Petunjuk Kerja:
A) Jawablah pertanyaan berikut berdasarkan berita tentang harga singkong di Lampung, dengan penanda yang sama:
(i) Berapa harga singkong per kilogram yang diminta petani?
(ii) Sejak kapan harga singkong di Lampung anjlok menjadi Rp1.100 per kilogram?
(iii) Berapa persen produksi tapioka nasional yang disumbang Provinsi Lampung?
B) Ubahlah baris-baris catatan menjadi daftar JSON berisi string, satu string untuk setiap baris, dengan melewatkan baris kosong. Mulailah dari baris yang memuat "Given: View the 369 favorites list" dan lanjutkan hingga baris yang memuat "pos(1000,85)", kedua baris itu ikut disertakan.

Kutipan Teks:
--- --- ---

Berdikari.co, Bandar Lampung - Pemerintah Provinsi (Pemprov) Lampung bersama Panitia Khusus Tata Niaga Singkong DPRD Lampung meminta pemerintah pusat segera menetapkan harga dan standar mutu singkong yang berlaku secara nasional.
Ketua Panitia Khusus Tata Niaga Singkong DPRD Provinsi Lampung, Mikdar Ilyas, mengatakan persoalan harga dan rafaksi singkong tidak bisa diselesaikan di tingkat daerah karena menjadi kewenangan pemerintah pusat.
Mikdar mengungkapkan, jika kedua isu utama tersebut (harga dan rafaksi) tidak segera diputuskan oleh pemerintah pusat, dikhawatirkan konflik harga singkong yang terjadi antara petani dan pabrik atau perusahaan tapioka tidak akan terselesaikan.
"Petani minta harga singkong Rp1.350 per kilogram dengan potongan maksimal 15 persen dan kadar aci 20. Sementara pabrik menuntut kadar aci 24 dengan potongan 15 persen. Jika tidak ada aturan dari pusat, maka tidak akan ada titik temu," tegas Mikdar, pada Rabu (30/4/2025).
Mikdar mengungkapkan, sejak awal April 2025, harga singkong di Lampung anjlok menjadi Rp1.100 per kilogram dengan potongan hingga 30 persen. Kondisi tersebut membuat petani hanya menerima sekitar Rp400-Rp500 per kilogram, sehingga tidak menutup biaya produksi.
"Apabila harga tidak diperlakukan secara rasional dipastikan pabrik tidak mau menjalankannya. Karena harga hasil produksi mereka jauh lebih tinggi ketimbang harga tapioka impor. Bahkan kalah bersaing dengan tapioka yang dihasilkan produsen dari provinsi lain," paparnya.
Ia menerangkan, saat ini Provinsi Lampung menyumbang 70 persen produksi tapioka nasional, namun kalah bersaing dengan produk yang berasal dari Medan, Bangka, Jawa Tengah, dan Jawa Timur.
"Kami memohon kepada kementerian terkait agar tidak menganggap sepele persoalan ini. Harapan saya dan petani Lampung harga kesepakatan dapat dijalankan dan berlaku nasional," tegas Mikdar.
Sementara itu Gubernur Lampung, Rahmat Mirzani Djausal, menegaskan pihaknya telah berkoordinasi dengan seluruh bupati dan walikota se-Lampung untuk memperkuat hilirisasi komoditas strategis seperti singkong.

--- --- ---

Bagian dari berkas data:

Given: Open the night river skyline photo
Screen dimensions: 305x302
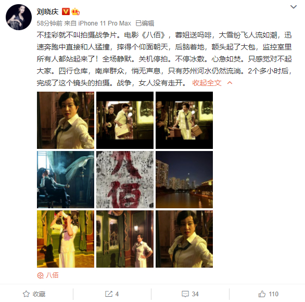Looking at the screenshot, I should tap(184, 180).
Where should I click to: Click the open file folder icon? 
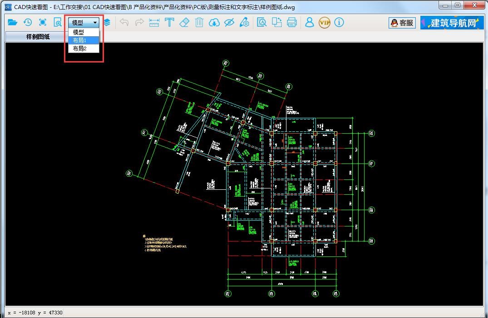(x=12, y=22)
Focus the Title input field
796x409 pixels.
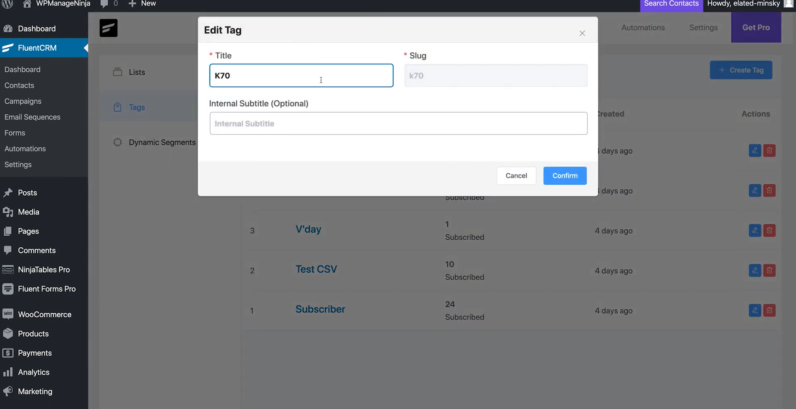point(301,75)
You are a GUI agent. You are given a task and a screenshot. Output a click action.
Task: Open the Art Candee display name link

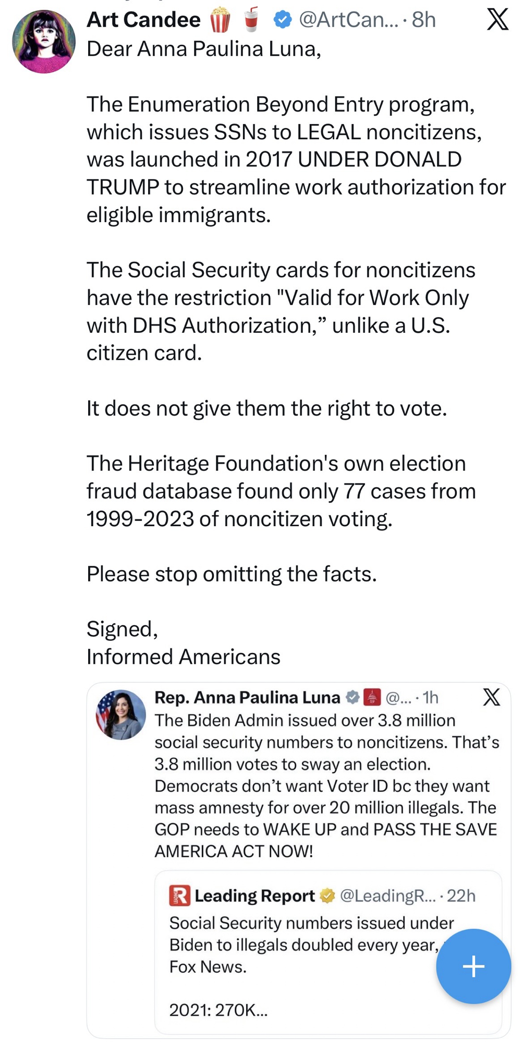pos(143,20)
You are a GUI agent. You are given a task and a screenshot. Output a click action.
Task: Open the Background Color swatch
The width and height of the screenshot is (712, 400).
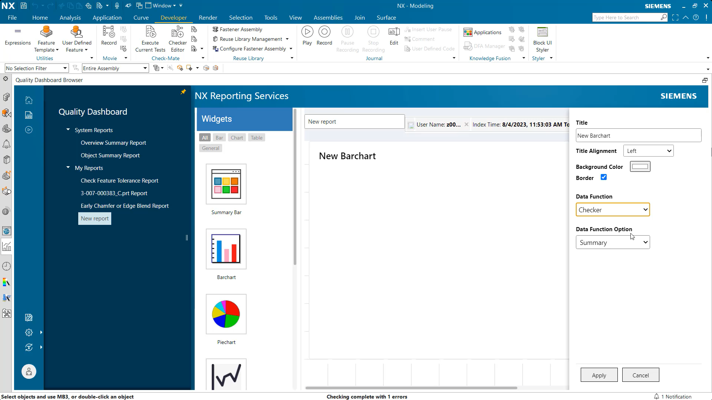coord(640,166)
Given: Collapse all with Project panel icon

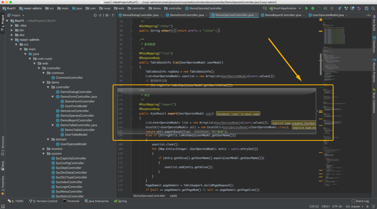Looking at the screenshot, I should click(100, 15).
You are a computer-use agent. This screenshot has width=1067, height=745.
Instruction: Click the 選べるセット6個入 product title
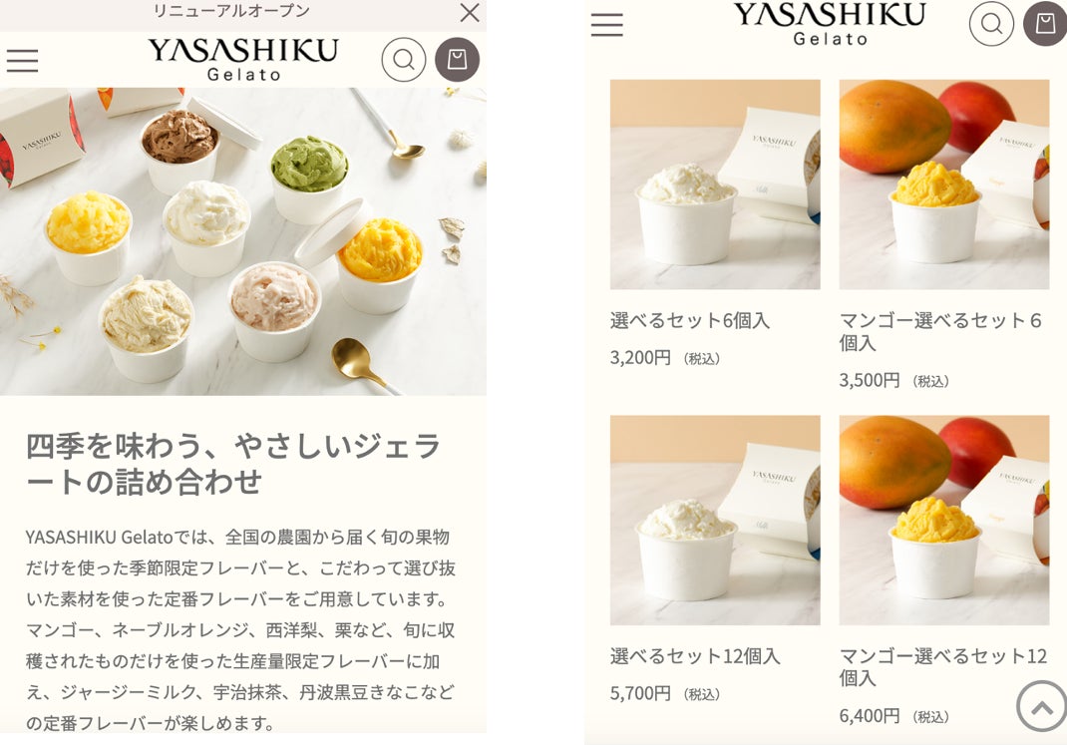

--- --- ---

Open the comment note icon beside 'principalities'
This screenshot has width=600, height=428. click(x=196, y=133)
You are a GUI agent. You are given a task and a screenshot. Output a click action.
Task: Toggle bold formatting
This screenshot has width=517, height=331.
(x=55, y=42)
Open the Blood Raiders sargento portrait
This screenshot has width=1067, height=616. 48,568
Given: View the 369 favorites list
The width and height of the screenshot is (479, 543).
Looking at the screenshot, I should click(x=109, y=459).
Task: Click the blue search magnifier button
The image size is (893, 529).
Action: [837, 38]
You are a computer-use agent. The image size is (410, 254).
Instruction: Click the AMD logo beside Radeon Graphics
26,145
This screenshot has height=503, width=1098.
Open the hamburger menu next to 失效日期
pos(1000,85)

--- --- ---

Hasil per Tugas:
A)
(i) Rp1.350 per kilogram.
(ii) Sejak awal April 2025.
(iii) 70 persen.

B)
[
  "Given: View the 369 favorites list",
  "The width and height of the screenshot is (479, 543).",
  "Looking at the screenshot, I should click(x=109, y=459).",
  "Task: Click the blue search magnifier button",
  "The image size is (893, 529).",
  "Action: [837, 38]",
  "You are a computer-use agent. The image size is (410, 254).",
  "Instruction: Click the AMD logo beside Radeon Graphics",
  "26,145",
  "This screenshot has height=503, width=1098.",
  "Open the hamburger menu next to 失效日期",
  "pos(1000,85)"
]